If you’re interested in A Level statistics look up the X2 test (the Chi squared test), it is truly fascinating and enlightening for number geeks. The rest of us will just settle for Nielsen’s “does it look right” test.

The Eurovision Song Contest

Your job now, is to work out how to evaluate a song in the Eurovision Song Contest. The “public vote” is a gut reaction thing, but as an official judge you and your fellow judges will want to have a robust system for evaluating the quality of a song. Something that is true and fair and can stand up to scrutiny from your critics. Something that assigns the right degree of importance across a number of attributes. ServQual fits the bill.

What you need are a few “statements” which the judges can use as a basis for making their decisions. Something in the order of 8 to 12 statements is about right, and here are 4 to get you started. If you want to add yours to a word doc then you can download this basic proforma and add more detail.

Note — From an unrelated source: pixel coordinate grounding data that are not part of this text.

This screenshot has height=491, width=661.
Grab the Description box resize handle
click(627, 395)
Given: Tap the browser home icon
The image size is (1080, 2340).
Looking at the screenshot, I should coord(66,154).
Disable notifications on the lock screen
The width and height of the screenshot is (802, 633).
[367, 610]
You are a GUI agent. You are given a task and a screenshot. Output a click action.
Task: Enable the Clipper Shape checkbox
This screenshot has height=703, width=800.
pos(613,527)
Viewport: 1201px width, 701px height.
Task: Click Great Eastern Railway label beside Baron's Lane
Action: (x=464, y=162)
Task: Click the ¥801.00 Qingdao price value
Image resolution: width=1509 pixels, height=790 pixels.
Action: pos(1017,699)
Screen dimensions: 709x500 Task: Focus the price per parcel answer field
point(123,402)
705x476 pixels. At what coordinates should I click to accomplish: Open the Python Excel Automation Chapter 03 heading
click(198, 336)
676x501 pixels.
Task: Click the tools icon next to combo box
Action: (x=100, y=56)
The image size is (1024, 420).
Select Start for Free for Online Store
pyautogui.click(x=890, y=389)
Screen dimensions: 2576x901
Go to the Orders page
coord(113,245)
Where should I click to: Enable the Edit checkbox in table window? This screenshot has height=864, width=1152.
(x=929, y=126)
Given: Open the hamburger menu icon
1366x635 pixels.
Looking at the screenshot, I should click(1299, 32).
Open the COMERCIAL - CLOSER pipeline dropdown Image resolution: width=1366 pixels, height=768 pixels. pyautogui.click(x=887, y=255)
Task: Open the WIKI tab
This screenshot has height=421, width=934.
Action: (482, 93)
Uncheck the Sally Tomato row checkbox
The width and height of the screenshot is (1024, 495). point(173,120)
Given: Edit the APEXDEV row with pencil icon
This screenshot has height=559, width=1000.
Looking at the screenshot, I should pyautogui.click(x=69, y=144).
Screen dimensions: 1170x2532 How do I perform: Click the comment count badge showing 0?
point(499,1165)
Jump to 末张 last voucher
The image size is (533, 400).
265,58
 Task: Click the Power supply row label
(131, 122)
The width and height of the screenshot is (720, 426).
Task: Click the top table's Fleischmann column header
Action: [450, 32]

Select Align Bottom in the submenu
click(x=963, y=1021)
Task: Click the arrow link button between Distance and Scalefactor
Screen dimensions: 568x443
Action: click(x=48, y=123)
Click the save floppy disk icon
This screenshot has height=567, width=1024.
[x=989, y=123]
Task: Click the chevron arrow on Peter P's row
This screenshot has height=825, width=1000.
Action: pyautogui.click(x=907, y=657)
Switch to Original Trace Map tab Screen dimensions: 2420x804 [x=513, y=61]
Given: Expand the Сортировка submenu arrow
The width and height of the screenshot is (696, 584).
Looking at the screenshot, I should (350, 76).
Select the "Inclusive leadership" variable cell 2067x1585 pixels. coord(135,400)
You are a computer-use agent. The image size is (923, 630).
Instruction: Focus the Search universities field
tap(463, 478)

In a perfect Eurovision Song Contest a perfect song would have:

1. a memorable melody, or tune, which you can remember and hum
2. a captivating first 10 seconds
3. a proportionate amount of canon fire
4. a touch of horror or shock tactics

In advance of the contest, each item is discussed by the panel of judges, and they may also be working with older ServQual docs form previous years. The judges collectively decide (for example) that “a captivating first 10 seconds” is rated a strongly agree and that “a touch of horror or shock tactics” is rated a disagree. We are talking here about a “perfect song”.

strongly disagree disagree slightly disagree neutral slightly agree agree strongly agree
1. a captivating first 10 seconds  




2. a touch of horror or shock tactics  




Half the job is done. They now have an indication of a perfect song in a perfect world (on a sheet with 8 to 12 statements). The next task is to score an individual song according to these statements, and they have a new, clean sheet with a blank matrix to help them do that.

In this particular case, this song has . . .

strongly disagree disagree slightly disagree neutral slightly agree agree strongly agree
1. a captivating first 10 seconds  




2. a touch of horror or shock tactics  




Once the “perfect song” and “this song” matrices have both been completed, a comparison can be made. The judges want to see a complete correlation in order to get a perfect song. With 8 to 12 statements it’s unlikely that anything will get to “perfection” but it could be close. The one with the closest correlation is the judges’ choice. Clearly with the examples above, the use of shock horror has moved this song away from the perfect song.

Number geeks may have already worked out that the judging sheets for Eurovision are then subjected to the X2 test (the Chi squared test) in order to get a scientific answer to the “correlation” issue.

And guess what? You can do this in business. Is your receptionist close to being a perfect receptionist, or way off target? Does your sales team get wonderful figures at the expense of upsetting customers? Do your managers manage effectively or simply annoy the staff? Is that why there are so many regular resignations and recruitment costs?

As Nielsen said “does it look right”? If you’re always getting one score way over on one side when it should be way over on the other side, then this is the statement that you should focus on most. Improving that one attribute will make the biggest improvement to your ServQual score. It’s basically the same whether you do the complex stats, or simply ask “does it look right”?

And that one thing wouldn’t happen to be time management would it?